**WORK TO COMPLETE**
Would you please copy every line from the records that contains the word "each"?

[Saved data entries]
=== Begin Enclosure ===

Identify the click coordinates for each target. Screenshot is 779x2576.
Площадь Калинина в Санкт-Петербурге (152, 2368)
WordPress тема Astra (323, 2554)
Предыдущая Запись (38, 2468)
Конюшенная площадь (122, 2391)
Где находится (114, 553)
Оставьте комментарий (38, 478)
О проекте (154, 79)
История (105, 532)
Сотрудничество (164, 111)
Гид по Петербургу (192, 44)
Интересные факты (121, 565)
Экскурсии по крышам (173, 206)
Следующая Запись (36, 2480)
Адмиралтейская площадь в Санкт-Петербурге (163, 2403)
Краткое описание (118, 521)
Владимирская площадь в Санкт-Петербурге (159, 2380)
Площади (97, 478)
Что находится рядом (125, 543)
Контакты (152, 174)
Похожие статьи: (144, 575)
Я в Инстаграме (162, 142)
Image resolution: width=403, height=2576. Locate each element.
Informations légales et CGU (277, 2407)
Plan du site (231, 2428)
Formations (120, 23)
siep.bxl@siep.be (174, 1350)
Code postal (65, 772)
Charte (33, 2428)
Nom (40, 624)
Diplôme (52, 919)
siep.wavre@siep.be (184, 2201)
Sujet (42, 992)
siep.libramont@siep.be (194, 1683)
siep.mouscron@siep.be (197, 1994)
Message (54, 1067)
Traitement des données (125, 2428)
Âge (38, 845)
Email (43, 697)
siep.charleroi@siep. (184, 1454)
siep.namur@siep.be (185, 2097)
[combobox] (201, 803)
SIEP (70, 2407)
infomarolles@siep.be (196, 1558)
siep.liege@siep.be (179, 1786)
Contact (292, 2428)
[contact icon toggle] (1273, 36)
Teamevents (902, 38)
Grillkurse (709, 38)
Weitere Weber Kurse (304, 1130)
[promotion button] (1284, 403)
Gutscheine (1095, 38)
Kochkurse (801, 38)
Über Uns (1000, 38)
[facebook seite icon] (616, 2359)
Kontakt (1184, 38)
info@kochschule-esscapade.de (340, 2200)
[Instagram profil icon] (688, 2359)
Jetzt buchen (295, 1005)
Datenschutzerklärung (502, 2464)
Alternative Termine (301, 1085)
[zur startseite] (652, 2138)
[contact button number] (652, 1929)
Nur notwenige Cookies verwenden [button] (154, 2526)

=== End Enclosure ===

**SOLUTION TO THIS TASK**
Identify the click coordinates for each target. Screenshot is 779x2576.
Image resolution: width=403, height=2576. Locate each element.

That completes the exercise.